During his junior year at Marshall University, Bradshaw was sentenced to two years probation for petty larceny. He stole a PlayStation from another student's dormitory room. Two years later in June 2008, he was sentenced to 60 days in Abingdon Regional Jail for violating probation for a sealed juvenile charge. Bradshaw cut a deal in which he was able to serve his time in the off-season. In 2008, he served 29 days and reported to training camp on time. On February 15, 2009, he surrendered himself to Virginia authorities in order to finish the final 31 days of his sentence.

Bradshaw also attended the party where wide receiver Plaxico Burress accidentally shot himself in the thigh. Bradshaw was not aware Burress had a gun.

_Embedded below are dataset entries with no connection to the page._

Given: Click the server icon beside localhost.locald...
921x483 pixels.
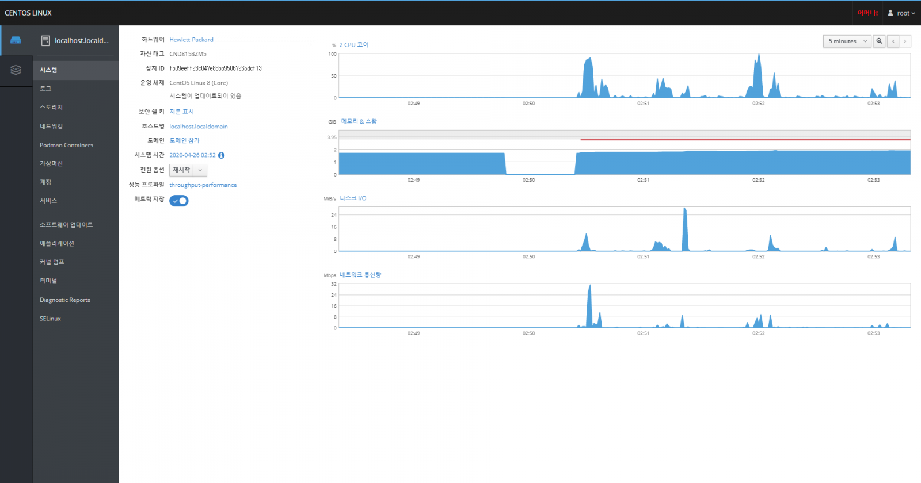Looking at the screenshot, I should click(45, 41).
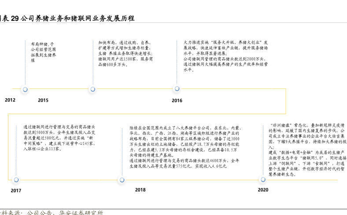The image size is (347, 215).
Task: Click the paragraph about 服务大升级、养猪大创业
Action: coord(225,56)
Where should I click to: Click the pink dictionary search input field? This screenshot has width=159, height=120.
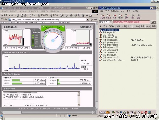click(132, 22)
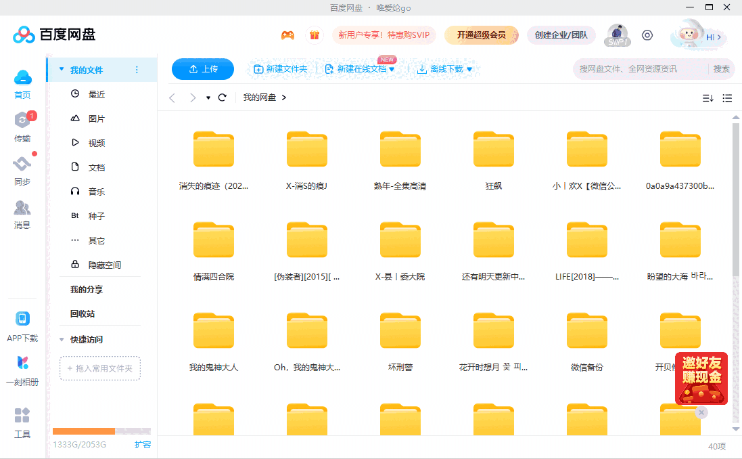Viewport: 742px width, 459px height.
Task: Open the 一刻相册 photo album icon
Action: (22, 364)
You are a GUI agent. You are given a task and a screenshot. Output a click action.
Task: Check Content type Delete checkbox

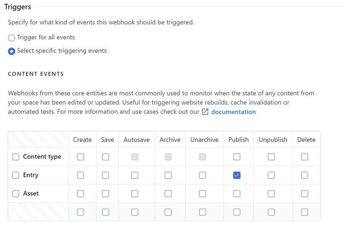point(305,157)
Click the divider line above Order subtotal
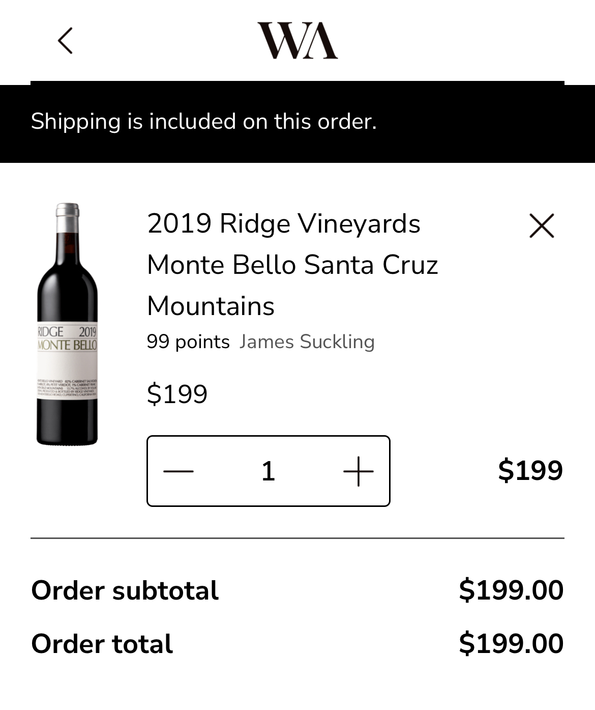The height and width of the screenshot is (710, 595). pos(298,538)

On June 22, 2015, Bradshaw was suspended for one game by the NFL for violating the league's policy and program of substance abuse. Bradshaw was charged with possession of marijuana.

==Other appearances==
Bradshaw appeared on Onion SportsDome in 2011.